• Do this
Reproduce the data from the line containing "Image resolution: width=640" through the end, swapping "shopping cart" for "shopping basket" and leaving all else unchanged.

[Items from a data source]
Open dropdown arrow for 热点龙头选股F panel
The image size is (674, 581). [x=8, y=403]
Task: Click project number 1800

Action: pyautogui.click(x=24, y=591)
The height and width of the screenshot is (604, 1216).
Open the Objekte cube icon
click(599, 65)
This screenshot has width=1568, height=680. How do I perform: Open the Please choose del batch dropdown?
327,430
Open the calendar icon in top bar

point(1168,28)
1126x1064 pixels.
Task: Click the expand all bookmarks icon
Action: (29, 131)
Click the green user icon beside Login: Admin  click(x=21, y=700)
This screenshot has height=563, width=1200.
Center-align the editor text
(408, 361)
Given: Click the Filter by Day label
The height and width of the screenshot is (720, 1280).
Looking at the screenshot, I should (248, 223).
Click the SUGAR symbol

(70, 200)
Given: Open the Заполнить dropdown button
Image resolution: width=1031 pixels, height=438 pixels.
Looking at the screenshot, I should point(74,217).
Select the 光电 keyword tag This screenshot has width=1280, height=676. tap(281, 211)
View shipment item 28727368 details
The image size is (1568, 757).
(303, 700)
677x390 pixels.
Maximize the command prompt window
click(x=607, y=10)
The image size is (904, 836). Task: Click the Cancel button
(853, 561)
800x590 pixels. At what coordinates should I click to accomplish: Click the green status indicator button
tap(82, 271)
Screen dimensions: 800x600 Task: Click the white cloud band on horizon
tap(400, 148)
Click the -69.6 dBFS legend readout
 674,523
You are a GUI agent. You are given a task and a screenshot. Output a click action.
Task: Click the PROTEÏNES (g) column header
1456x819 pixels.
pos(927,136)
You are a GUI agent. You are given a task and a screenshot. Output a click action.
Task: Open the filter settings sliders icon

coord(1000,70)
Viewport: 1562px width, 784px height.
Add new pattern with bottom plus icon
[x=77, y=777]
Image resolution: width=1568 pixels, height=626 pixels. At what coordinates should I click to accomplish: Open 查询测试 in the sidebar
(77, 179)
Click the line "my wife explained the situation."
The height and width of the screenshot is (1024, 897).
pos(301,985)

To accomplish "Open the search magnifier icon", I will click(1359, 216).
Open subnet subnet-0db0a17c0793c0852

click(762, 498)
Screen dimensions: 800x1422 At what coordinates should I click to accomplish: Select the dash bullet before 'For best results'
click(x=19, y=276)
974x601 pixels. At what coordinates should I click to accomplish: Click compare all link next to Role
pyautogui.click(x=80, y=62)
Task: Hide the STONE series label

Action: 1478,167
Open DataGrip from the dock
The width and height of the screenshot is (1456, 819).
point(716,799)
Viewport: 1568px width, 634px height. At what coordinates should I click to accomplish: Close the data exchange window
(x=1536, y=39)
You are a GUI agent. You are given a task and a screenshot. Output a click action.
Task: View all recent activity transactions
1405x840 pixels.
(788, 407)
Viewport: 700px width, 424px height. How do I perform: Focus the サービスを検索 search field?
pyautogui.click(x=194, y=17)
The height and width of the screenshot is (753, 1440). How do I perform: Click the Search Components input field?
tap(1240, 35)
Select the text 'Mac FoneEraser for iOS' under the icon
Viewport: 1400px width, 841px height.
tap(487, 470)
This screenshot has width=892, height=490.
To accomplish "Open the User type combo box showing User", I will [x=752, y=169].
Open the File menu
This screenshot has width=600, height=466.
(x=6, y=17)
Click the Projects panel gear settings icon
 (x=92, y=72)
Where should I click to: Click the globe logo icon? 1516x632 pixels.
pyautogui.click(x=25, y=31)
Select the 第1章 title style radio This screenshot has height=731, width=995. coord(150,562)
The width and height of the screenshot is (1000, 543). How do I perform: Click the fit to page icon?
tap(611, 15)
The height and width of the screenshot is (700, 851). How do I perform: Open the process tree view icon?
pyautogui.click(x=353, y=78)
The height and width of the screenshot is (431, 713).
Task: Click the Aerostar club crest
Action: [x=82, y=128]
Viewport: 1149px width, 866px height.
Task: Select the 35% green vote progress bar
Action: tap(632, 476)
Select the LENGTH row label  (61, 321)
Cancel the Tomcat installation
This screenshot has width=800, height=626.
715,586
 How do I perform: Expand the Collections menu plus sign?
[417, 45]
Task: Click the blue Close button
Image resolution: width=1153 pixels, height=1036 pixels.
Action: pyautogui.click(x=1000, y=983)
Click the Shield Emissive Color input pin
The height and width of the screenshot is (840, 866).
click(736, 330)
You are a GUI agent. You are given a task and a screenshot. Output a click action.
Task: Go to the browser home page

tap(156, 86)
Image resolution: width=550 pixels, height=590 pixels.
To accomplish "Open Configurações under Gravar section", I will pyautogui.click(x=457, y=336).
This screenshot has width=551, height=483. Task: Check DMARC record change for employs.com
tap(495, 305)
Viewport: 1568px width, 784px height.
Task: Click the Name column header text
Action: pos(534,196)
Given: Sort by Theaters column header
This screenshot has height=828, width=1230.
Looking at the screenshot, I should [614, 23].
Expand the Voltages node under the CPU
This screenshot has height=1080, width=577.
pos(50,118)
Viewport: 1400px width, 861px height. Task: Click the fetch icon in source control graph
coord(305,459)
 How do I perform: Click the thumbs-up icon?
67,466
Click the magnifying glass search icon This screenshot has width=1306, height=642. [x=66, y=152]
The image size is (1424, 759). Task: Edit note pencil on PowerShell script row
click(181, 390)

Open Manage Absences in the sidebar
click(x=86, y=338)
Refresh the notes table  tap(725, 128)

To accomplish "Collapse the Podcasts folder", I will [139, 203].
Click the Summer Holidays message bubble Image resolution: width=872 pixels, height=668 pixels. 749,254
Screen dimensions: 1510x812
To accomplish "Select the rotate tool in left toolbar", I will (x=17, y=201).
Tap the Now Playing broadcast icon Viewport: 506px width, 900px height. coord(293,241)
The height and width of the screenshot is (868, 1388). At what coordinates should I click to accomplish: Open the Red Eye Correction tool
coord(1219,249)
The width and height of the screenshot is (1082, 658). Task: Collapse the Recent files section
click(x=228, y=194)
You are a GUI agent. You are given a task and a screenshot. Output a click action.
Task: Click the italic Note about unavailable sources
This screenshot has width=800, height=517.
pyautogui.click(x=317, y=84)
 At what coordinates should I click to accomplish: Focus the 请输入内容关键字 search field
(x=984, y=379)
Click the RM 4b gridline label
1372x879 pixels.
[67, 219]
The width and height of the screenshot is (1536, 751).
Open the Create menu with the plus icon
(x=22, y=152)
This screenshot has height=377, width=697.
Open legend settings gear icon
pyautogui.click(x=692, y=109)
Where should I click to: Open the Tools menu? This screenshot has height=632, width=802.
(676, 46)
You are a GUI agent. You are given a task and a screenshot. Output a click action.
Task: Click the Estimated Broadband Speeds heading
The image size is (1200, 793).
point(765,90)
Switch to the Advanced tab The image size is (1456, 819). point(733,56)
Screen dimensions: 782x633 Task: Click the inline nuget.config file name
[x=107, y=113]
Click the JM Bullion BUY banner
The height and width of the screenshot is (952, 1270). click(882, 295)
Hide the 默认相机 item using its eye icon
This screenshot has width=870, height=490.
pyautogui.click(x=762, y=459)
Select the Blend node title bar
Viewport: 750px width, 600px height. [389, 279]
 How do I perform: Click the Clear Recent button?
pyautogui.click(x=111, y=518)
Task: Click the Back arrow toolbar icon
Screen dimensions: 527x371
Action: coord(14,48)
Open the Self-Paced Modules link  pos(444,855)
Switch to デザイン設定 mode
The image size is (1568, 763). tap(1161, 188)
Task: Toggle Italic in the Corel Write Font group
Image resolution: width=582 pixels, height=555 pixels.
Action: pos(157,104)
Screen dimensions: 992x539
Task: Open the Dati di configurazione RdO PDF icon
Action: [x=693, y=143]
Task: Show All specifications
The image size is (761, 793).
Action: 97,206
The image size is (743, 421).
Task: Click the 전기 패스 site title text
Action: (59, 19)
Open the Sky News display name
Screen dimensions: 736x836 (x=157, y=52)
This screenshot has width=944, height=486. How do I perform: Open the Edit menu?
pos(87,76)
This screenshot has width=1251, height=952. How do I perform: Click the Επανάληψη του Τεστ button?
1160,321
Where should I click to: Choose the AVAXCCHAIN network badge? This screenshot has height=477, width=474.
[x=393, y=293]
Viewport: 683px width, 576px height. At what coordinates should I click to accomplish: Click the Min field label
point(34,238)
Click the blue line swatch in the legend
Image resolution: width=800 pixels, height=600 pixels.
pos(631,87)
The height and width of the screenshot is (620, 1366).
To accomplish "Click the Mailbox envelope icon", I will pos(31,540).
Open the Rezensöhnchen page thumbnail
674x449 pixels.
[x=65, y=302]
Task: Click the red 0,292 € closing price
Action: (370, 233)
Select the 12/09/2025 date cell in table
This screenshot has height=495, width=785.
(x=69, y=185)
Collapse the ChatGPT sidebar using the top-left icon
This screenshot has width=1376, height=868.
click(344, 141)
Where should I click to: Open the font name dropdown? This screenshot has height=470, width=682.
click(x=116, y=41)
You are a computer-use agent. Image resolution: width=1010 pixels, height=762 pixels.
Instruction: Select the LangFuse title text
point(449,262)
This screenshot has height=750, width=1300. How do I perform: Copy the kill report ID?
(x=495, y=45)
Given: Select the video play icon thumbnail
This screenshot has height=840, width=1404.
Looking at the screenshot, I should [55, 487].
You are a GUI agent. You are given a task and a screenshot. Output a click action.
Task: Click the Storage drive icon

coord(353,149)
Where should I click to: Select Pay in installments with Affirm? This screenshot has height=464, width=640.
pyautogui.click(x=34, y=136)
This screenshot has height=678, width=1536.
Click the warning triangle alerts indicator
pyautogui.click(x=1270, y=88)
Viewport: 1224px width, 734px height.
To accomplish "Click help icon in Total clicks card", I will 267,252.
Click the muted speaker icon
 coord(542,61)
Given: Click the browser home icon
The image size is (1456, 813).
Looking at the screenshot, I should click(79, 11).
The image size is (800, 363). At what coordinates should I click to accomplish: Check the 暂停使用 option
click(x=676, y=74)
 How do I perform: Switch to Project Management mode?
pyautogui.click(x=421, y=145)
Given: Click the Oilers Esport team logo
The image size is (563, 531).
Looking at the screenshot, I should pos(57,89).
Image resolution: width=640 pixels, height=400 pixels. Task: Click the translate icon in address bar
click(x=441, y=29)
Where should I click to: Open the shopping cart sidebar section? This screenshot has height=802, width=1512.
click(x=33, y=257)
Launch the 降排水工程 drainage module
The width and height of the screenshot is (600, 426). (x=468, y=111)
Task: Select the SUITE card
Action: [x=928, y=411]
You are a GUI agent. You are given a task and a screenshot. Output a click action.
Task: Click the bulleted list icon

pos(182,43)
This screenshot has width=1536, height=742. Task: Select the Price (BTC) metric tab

• Result for this exercise
Image resolution: width=640 pixels, height=400 pixels. Task: Click the translate icon in address bar
click(x=441, y=29)
Where should I click to: Open the shopping basket sidebar section? This screenshot has height=802, width=1512.
click(x=33, y=257)
Launch the 降排水工程 drainage module
The width and height of the screenshot is (600, 426). (x=468, y=111)
Task: Select the SUITE card
Action: [x=928, y=411]
You are a GUI agent. You are given a task and a screenshot. Output a click action.
Task: Click the bulleted list icon

pos(182,43)
This screenshot has width=1536, height=742. Task: Select the Price (BTC) metric tab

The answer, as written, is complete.